• [The records]:

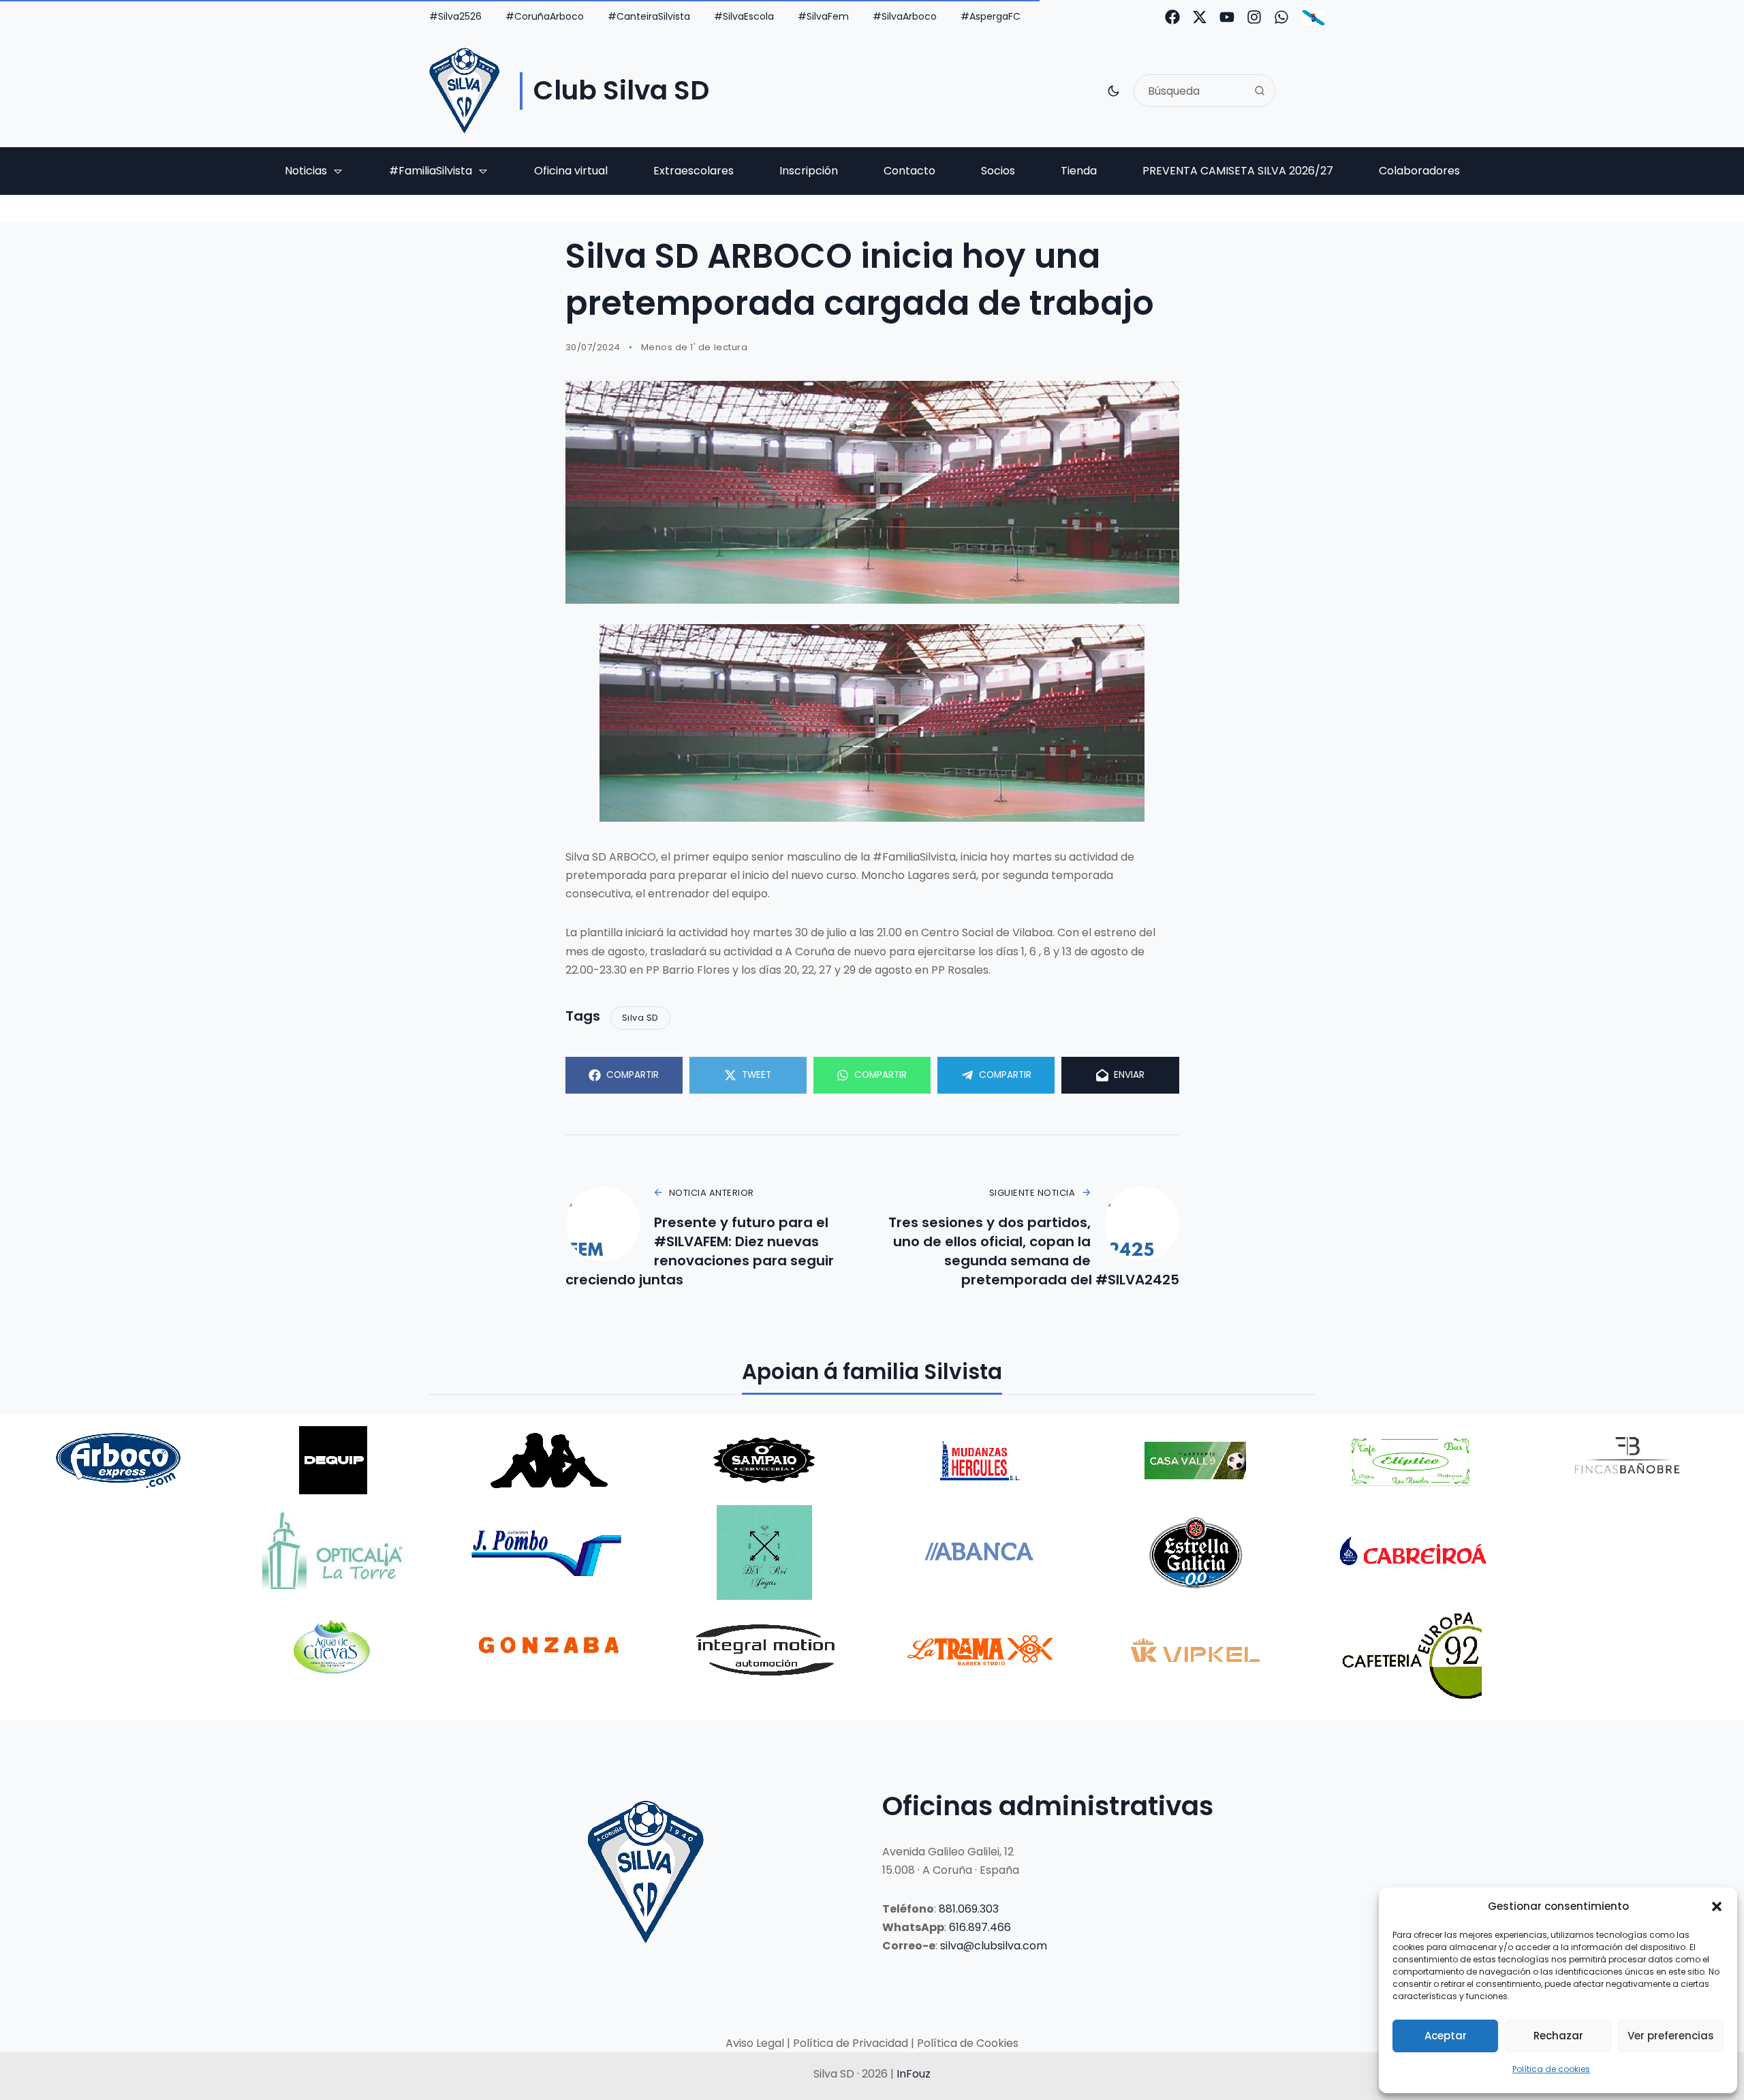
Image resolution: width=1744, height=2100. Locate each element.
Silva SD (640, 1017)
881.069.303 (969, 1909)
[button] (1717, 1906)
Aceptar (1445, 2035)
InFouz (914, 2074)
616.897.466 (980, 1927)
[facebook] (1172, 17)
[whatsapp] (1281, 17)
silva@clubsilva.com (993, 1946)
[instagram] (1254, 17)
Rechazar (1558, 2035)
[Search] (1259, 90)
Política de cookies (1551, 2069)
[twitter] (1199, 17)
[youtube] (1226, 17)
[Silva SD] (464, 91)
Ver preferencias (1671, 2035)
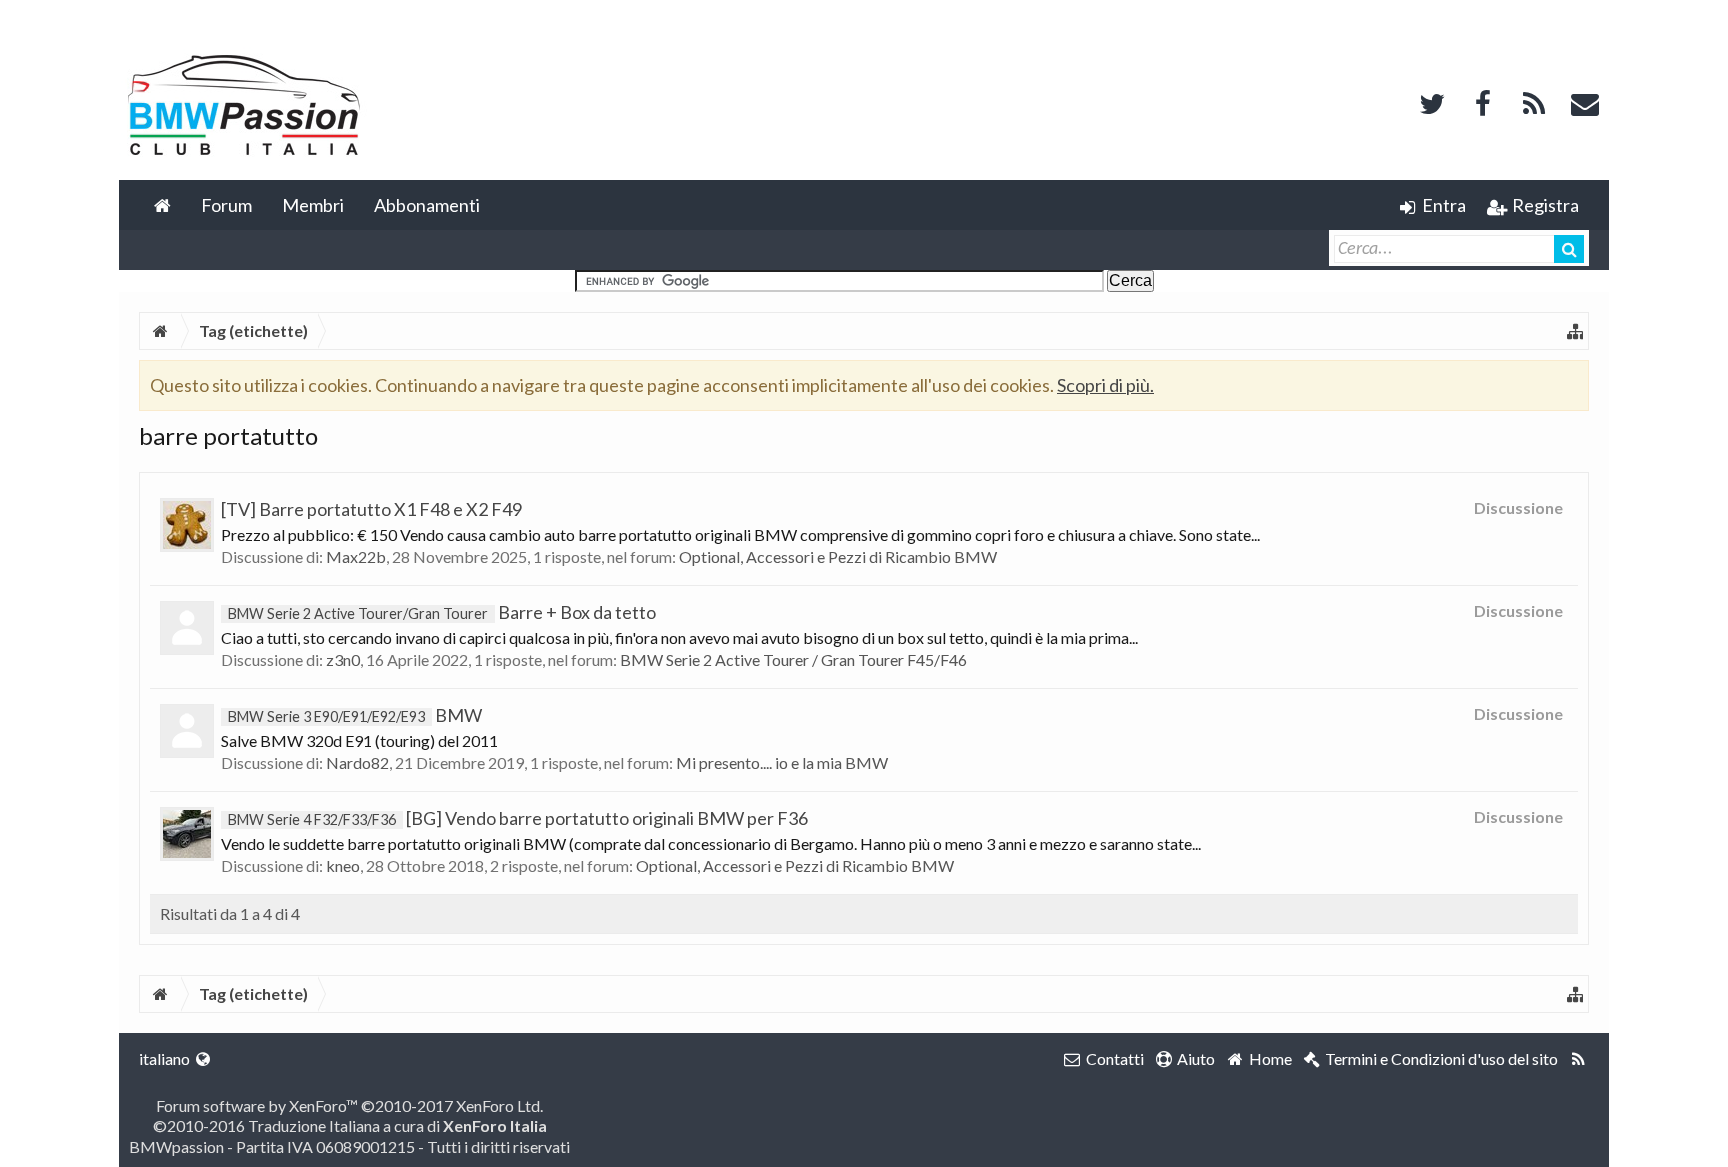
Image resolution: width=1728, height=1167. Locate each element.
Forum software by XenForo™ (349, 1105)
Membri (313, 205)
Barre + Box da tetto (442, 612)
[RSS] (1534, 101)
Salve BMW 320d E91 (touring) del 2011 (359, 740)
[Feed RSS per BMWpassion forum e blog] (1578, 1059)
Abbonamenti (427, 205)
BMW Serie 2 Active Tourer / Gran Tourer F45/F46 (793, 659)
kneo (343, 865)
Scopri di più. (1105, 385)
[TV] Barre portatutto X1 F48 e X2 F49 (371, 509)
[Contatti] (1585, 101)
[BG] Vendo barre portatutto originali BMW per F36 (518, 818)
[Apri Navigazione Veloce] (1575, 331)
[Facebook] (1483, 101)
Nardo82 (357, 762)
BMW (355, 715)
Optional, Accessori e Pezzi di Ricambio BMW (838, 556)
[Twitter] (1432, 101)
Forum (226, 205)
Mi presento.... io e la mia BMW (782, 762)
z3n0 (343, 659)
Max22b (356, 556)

• [Problem statement]: Each line above should be written out again exactly, and no picture should appear in the copy.

• [Task solution]:
Image resolution: width=1744, height=2100. Locate each element.
Silva SD (640, 1017)
881.069.303 (969, 1909)
[button] (1717, 1906)
Aceptar (1445, 2035)
InFouz (914, 2074)
616.897.466 (980, 1927)
[facebook] (1172, 17)
[whatsapp] (1281, 17)
silva@clubsilva.com (993, 1946)
[instagram] (1254, 17)
Rechazar (1558, 2035)
[Search] (1259, 90)
Política de cookies (1551, 2069)
[twitter] (1199, 17)
[youtube] (1226, 17)
[Silva SD] (464, 91)
Ver preferencias (1671, 2035)
Image resolution: width=1728, height=1167. Locate each element.
Forum software by XenForo™ (349, 1105)
Membri (313, 205)
Barre + Box da tetto (442, 612)
[RSS] (1534, 101)
Salve BMW 320d E91 (touring) del 2011 (359, 740)
[Feed RSS per BMWpassion forum e blog] (1578, 1059)
Abbonamenti (427, 205)
BMW Serie 2 Active Tourer / Gran Tourer F45/F46 (793, 659)
kneo (343, 865)
Scopri di più. (1105, 385)
[TV] Barre portatutto X1 F48 e X2 F49 (371, 509)
[Contatti] (1585, 101)
[BG] Vendo barre portatutto originali BMW per F36 (518, 818)
[Apri Navigazione Veloce] (1575, 331)
[Facebook] (1483, 101)
Nardo82 (357, 762)
BMW (355, 715)
Optional, Accessori e Pezzi di Ricambio BMW (838, 556)
[Twitter] (1432, 101)
Forum (226, 205)
Mi presento.... io e la mia BMW (782, 762)
z3n0 (343, 659)
Max22b (356, 556)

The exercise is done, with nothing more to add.